> **Exercise brief**
Copy out the listing that follows in its entirety, keeping it exactly the same.

> **Given records**
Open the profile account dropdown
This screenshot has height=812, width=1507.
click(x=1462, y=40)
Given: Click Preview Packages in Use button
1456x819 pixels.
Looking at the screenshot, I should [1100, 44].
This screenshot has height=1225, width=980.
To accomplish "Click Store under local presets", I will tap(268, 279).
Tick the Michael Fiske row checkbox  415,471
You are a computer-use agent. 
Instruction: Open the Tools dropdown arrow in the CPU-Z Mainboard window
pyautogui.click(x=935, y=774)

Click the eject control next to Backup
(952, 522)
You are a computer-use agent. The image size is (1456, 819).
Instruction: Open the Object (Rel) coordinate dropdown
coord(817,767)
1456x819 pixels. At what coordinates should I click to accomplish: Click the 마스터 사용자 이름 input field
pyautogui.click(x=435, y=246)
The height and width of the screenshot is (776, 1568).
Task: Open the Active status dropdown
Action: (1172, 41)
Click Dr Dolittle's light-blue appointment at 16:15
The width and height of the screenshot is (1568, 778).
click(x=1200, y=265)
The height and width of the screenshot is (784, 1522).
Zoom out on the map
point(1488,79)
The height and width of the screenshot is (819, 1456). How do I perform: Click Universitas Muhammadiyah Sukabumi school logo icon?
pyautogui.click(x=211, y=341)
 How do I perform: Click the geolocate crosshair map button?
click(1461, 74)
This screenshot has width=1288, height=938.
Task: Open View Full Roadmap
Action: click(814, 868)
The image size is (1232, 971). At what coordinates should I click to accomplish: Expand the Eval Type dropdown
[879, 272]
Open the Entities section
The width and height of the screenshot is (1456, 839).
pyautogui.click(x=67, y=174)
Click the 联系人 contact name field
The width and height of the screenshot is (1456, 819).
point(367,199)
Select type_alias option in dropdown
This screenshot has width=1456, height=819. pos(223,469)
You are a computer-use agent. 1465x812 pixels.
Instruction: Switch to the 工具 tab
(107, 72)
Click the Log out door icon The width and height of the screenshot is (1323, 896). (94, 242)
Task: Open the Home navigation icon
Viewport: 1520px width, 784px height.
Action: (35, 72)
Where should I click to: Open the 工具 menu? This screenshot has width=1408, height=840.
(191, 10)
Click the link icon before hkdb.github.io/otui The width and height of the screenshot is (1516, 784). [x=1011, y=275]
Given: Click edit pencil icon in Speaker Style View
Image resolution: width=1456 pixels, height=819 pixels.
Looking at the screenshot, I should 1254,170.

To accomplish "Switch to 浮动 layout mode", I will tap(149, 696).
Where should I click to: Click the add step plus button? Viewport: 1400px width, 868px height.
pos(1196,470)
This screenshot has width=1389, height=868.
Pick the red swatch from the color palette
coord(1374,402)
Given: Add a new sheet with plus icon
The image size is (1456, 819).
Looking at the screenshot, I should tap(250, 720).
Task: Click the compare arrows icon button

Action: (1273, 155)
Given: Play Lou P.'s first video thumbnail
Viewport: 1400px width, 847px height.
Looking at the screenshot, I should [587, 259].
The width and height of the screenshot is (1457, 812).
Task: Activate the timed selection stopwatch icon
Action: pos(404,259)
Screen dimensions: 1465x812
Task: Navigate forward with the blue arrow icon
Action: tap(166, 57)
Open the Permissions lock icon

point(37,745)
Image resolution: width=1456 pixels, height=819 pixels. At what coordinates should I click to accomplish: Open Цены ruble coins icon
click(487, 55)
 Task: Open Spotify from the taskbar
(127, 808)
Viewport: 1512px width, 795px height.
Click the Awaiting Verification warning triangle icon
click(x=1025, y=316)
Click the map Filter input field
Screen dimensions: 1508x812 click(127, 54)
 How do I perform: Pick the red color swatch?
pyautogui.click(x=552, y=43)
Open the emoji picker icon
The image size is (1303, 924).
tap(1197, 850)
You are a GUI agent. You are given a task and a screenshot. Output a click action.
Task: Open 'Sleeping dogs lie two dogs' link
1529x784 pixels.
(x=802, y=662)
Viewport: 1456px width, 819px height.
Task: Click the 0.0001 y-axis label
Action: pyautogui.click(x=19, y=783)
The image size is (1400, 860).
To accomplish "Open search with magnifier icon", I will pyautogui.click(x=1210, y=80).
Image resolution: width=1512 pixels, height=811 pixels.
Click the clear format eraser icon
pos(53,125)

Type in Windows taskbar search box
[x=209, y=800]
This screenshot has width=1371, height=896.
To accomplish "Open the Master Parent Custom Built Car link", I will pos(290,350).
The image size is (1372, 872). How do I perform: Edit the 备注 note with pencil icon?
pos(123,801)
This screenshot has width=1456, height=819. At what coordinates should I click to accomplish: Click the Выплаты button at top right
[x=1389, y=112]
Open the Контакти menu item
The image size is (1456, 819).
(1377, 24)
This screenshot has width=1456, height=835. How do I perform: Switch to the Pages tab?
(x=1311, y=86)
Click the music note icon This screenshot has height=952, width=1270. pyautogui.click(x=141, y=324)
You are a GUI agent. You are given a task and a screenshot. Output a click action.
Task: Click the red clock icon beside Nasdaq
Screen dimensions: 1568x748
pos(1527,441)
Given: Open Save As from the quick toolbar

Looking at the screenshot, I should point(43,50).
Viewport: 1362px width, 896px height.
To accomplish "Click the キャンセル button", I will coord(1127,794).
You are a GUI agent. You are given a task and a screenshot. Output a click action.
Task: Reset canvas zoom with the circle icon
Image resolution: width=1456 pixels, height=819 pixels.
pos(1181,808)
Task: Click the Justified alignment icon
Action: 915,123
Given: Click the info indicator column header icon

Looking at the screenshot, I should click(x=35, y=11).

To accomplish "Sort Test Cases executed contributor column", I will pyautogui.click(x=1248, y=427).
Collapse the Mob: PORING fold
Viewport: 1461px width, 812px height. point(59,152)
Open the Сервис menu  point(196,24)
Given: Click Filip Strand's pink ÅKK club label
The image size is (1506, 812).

> **Completed exercise**
Open the profile account dropdown
This screenshot has height=812, width=1507.
click(x=1462, y=40)
Given: Click Preview Packages in Use button
1456x819 pixels.
Looking at the screenshot, I should [1100, 44].
This screenshot has height=1225, width=980.
To accomplish "Click Store under local presets", I will tap(268, 279).
Tick the Michael Fiske row checkbox  415,471
You are a computer-use agent. 
Instruction: Open the Tools dropdown arrow in the CPU-Z Mainboard window
pyautogui.click(x=935, y=774)

Click the eject control next to Backup
(952, 522)
You are a computer-use agent. The image size is (1456, 819).
Instruction: Open the Object (Rel) coordinate dropdown
coord(817,767)
1456x819 pixels. At what coordinates should I click to accomplish: Click the 마스터 사용자 이름 input field
pyautogui.click(x=435, y=246)
The height and width of the screenshot is (776, 1568).
Task: Open the Active status dropdown
Action: (1172, 41)
Click Dr Dolittle's light-blue appointment at 16:15
The width and height of the screenshot is (1568, 778).
click(x=1200, y=265)
The height and width of the screenshot is (784, 1522).
Zoom out on the map
point(1488,79)
The height and width of the screenshot is (819, 1456). How do I perform: Click Universitas Muhammadiyah Sukabumi school logo icon?
pyautogui.click(x=211, y=341)
 How do I perform: Click the geolocate crosshair map button?
click(1461, 74)
This screenshot has width=1288, height=938.
Task: Open View Full Roadmap
Action: click(814, 868)
The image size is (1232, 971). At what coordinates should I click to accomplish: Expand the Eval Type dropdown
[879, 272]
Open the Entities section
The width and height of the screenshot is (1456, 839).
pyautogui.click(x=67, y=174)
Click the 联系人 contact name field
The width and height of the screenshot is (1456, 819).
point(367,199)
Select type_alias option in dropdown
This screenshot has width=1456, height=819. pos(223,469)
You are a computer-use agent. 1465x812 pixels.
Instruction: Switch to the 工具 tab
(107, 72)
Click the Log out door icon The width and height of the screenshot is (1323, 896). (94, 242)
Task: Open the Home navigation icon
Viewport: 1520px width, 784px height.
Action: (35, 72)
Where should I click to: Open the 工具 menu? This screenshot has width=1408, height=840.
(191, 10)
Click the link icon before hkdb.github.io/otui The width and height of the screenshot is (1516, 784). [x=1011, y=275]
Given: Click edit pencil icon in Speaker Style View
Image resolution: width=1456 pixels, height=819 pixels.
Looking at the screenshot, I should 1254,170.

To accomplish "Switch to 浮动 layout mode", I will tap(149, 696).
Where should I click to: Click the add step plus button? Viewport: 1400px width, 868px height.
pos(1196,470)
This screenshot has width=1389, height=868.
Pick the red swatch from the color palette
coord(1374,402)
Given: Add a new sheet with plus icon
The image size is (1456, 819).
Looking at the screenshot, I should tap(250, 720).
Task: Click the compare arrows icon button

Action: (1273, 155)
Given: Play Lou P.'s first video thumbnail
Viewport: 1400px width, 847px height.
Looking at the screenshot, I should [587, 259].
The width and height of the screenshot is (1457, 812).
Task: Activate the timed selection stopwatch icon
Action: pos(404,259)
Screen dimensions: 1465x812
Task: Navigate forward with the blue arrow icon
Action: tap(166, 57)
Open the Permissions lock icon

point(37,745)
Image resolution: width=1456 pixels, height=819 pixels. At what coordinates should I click to accomplish: Open Цены ruble coins icon
click(487, 55)
 Task: Open Spotify from the taskbar
(127, 808)
Viewport: 1512px width, 795px height.
Click the Awaiting Verification warning triangle icon
click(x=1025, y=316)
Click the map Filter input field
Screen dimensions: 1508x812 click(127, 54)
 How do I perform: Pick the red color swatch?
pyautogui.click(x=552, y=43)
Open the emoji picker icon
The image size is (1303, 924).
tap(1197, 850)
You are a GUI agent. You are given a task and a screenshot. Output a click action.
Task: Open 'Sleeping dogs lie two dogs' link
1529x784 pixels.
(x=802, y=662)
Viewport: 1456px width, 819px height.
Task: Click the 0.0001 y-axis label
Action: pyautogui.click(x=19, y=783)
The image size is (1400, 860).
To accomplish "Open search with magnifier icon", I will pyautogui.click(x=1210, y=80).
Image resolution: width=1512 pixels, height=811 pixels.
Click the clear format eraser icon
pos(53,125)

Type in Windows taskbar search box
[x=209, y=800]
This screenshot has width=1371, height=896.
To accomplish "Open the Master Parent Custom Built Car link", I will pos(290,350).
The image size is (1372, 872). How do I perform: Edit the 备注 note with pencil icon?
pos(123,801)
This screenshot has width=1456, height=819. At what coordinates should I click to accomplish: Click the Выплаты button at top right
[x=1389, y=112]
Open the Контакти menu item
The image size is (1456, 819).
(1377, 24)
This screenshot has width=1456, height=835. How do I perform: Switch to the Pages tab?
(x=1311, y=86)
Click the music note icon This screenshot has height=952, width=1270. pyautogui.click(x=141, y=324)
You are a GUI agent. You are given a task and a screenshot. Output a click action.
Task: Click the red clock icon beside Nasdaq
Screen dimensions: 1568x748
pos(1527,441)
Given: Open Save As from the quick toolbar

Looking at the screenshot, I should point(43,50).
Viewport: 1362px width, 896px height.
To accomplish "Click the キャンセル button", I will coord(1127,794).
You are a GUI agent. You are given a task and a screenshot. Output a click action.
Task: Reset canvas zoom with the circle icon
Image resolution: width=1456 pixels, height=819 pixels.
pos(1181,808)
Task: Click the Justified alignment icon
Action: 915,123
Given: Click the info indicator column header icon

Looking at the screenshot, I should click(x=35, y=11).

To accomplish "Sort Test Cases executed contributor column", I will pyautogui.click(x=1248, y=427).
Collapse the Mob: PORING fold
Viewport: 1461px width, 812px height. point(59,152)
Open the Сервис menu  point(196,24)
Given: Click Filip Strand's pink ÅKK club label
The image size is (1506, 812).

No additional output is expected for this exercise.